Laut dem evangelischen Namenskalender ist der 18. Juni der Gedenktag für den 1864 an diesem Datum verstorbenen Albert Knapp. Der Stuttgarter Pfarrer wird dort wohl vor allem wegen seiner Kirchenlieder aufgeführt, war aber auch in anderer Hinsicht ein Pionier: 1837 gründete er den ersten Tierschutzverein auf deutschem Boden und rief dazu auf, weitere solcher Vereine zu gründen. Anlass soll der Bericht eines befreundeten Pfarrers über einen von Gewehrkugeln getöteten Storchs gegeben haben, der auf dem Kirchendach lebte und von dem Pfarrer häufig als Vorbild für lebenslange Treue in Predigten thematisiert wurde.

In der Kirche seiner Zeit hat Knapp mit seinem Engagement wenig positive Resonanz gefunden, doch politisch war es folgenreich: Bereits 1839 gab es in Württemberg das erste Tierschutzgesetz, das Tierquälerei unter Strafe stellte. Ähnliche Gesetze in anderen Ländern folgten bald darauf.

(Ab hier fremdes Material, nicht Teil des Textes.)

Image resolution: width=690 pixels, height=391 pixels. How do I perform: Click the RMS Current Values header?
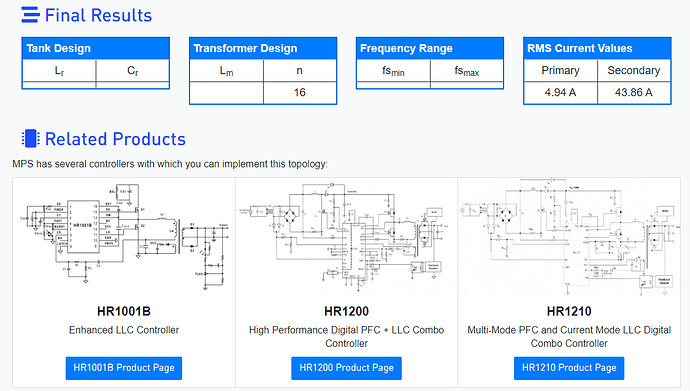coord(597,48)
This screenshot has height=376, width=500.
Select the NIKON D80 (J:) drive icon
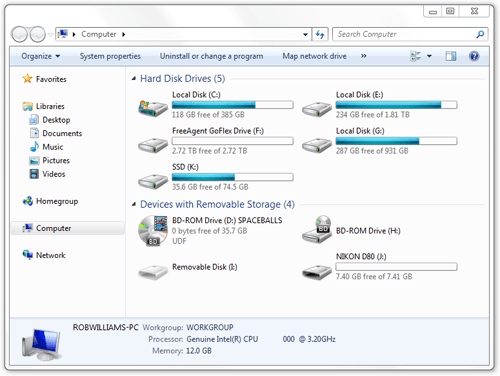point(317,271)
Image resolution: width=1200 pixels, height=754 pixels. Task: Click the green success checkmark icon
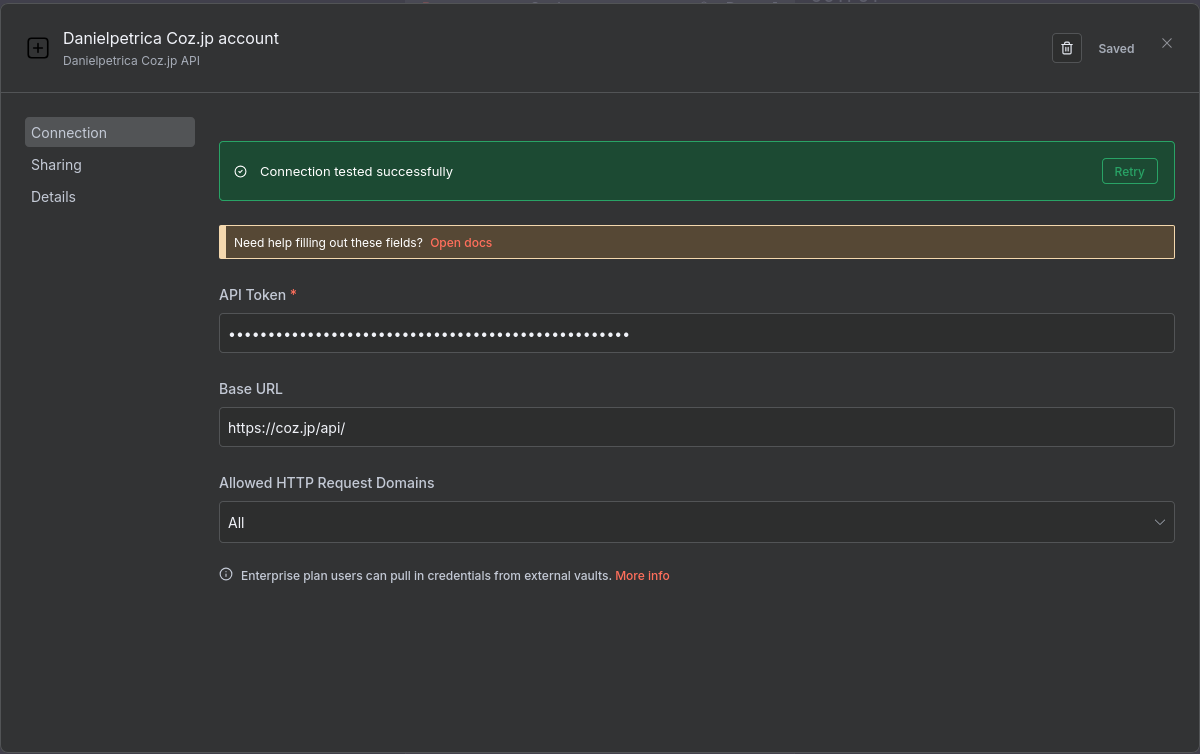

Heute besteht in kirchlichen Kreisen wohl kaum ein Zweifel daran, dass Tierschutz ein wichtiger Bestandteil der uns anempfohlenen Bewahrung der Schöpfung und Ausdruck eines angemessenen Umgangs mit unseren Mitgeschöpfen ist. Und der Handlungsdruck ist enorm: Statistisch gesehen werden auch heute wieder etwa 150 Tierarten aussterben.

Was können wir tun? Manchmal helfen schon die kleinen Schritte: Im Deutschlandfunk hörte ich gestern die Aufforderung, kleine Tränken für Vögel aufzustellen, die in der derzeitigen Sommerhitze vom Verdursten bedroht sind. Albert Knapp würde es sicher freuen, wenn Sie seinen Gedenktag durch das Aufstellen einer solchen Vogeltränke begehen!